● Passage:
* * *
Before I do, I need to clarify something. In the preceding paragraphs, you might have noticed that I carefully referred to “3d” graphs, not 3d graphs. Why?

As far as I’m concerned, the examples of the tilted pie chart and the extruded column chart with shadows shown above are not 3d charts. They are 2d charts that have had a graphic effect applied to them to give them a sense of depth. That effect is not in any way linked to the underlying data set – it has no corresponding dimension (from a data point of view). These arbitrary graphic effects take up space in the chart without adding any further information about the data, which is pretty much the definition of “chart junk”.

I referred to these images as “3d” charts, but they should really be described as two-and-a-half dimensional charts. Clearly (unless you’ve got some sort of very expensive holographic-projection monitor), it’s impossible to create a chart that is displayed in three-dimensional space. However, it is possible to create a 2-dimensional representation of a chart that represents data in 3 dimensions, and that is what I regard as a 3d chart.

As an example, yesterday I was doing some performance testing of spatial indexes in SQL Server Denali. There are lots of factors that can influence the performance of SQL Server spatial  queries, but I decided to focus on two factors – the number of rows in the underlying base table, and the selectivity of the query window (measured as a percentage of the bounding box). I ran a test query repeatedly, changing these two independent variables and measuring the execution time of the query (my dependent variable).

At the end of my tests, I had gathered over 15,000 individual test results, and I decided to plot them using a 3d surface chart as follows:

image

Why do I think this 3d graph is suitable for this data?

  • It’s clear to see, at a glance, the way in which, separately, the number of rows in the table and the size of the query window affects execution time, and also the way in which they affect it in combination. Since I’m using only a single set of axes for all my data, you can easily see which of the independent variables has a greater effect on the dependent variable.
  • With the exception of a few spikes, the dependent variable (execution time) increases monotonically with both independent variables. That is to say, as the number of rows in the base table increases and the size of the query window increases, the execution time will always increase (not necessarily at a consistent rate, but it doesn’t fall). This means that, so long as the axes are oriented correctly, there is no risk of a higher value in the foreground of the chart obscuring a smaller value behind it.
* * *
● Record set:
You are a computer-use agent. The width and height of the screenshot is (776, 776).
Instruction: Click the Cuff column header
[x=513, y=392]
* * *
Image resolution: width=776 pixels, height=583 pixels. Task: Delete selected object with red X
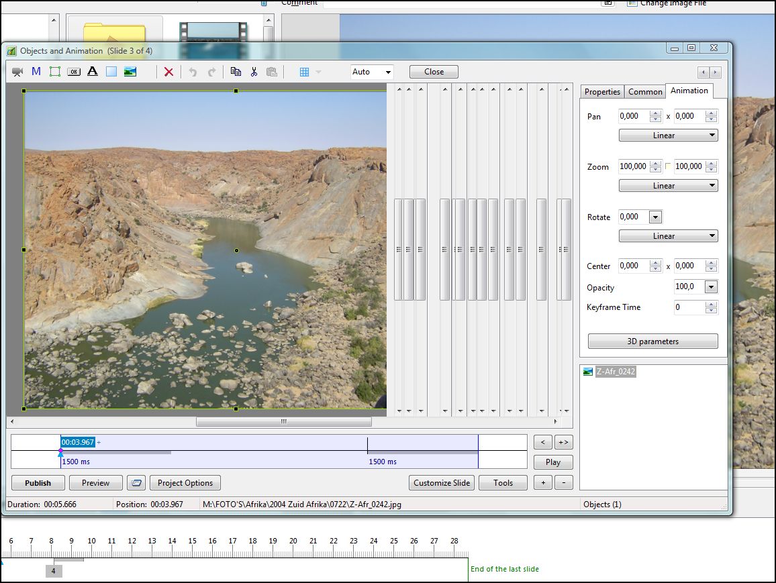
* * *
For the passage on 3d charts, list every variable in the spatial index performance test and label each one as independent or dependent.

● Response to the exercise:
- Number of rows in the underlying base table: independent
- Selectivity of the query window, measured as a percentage of the bounding box: independent
- Execution time of the query: dependent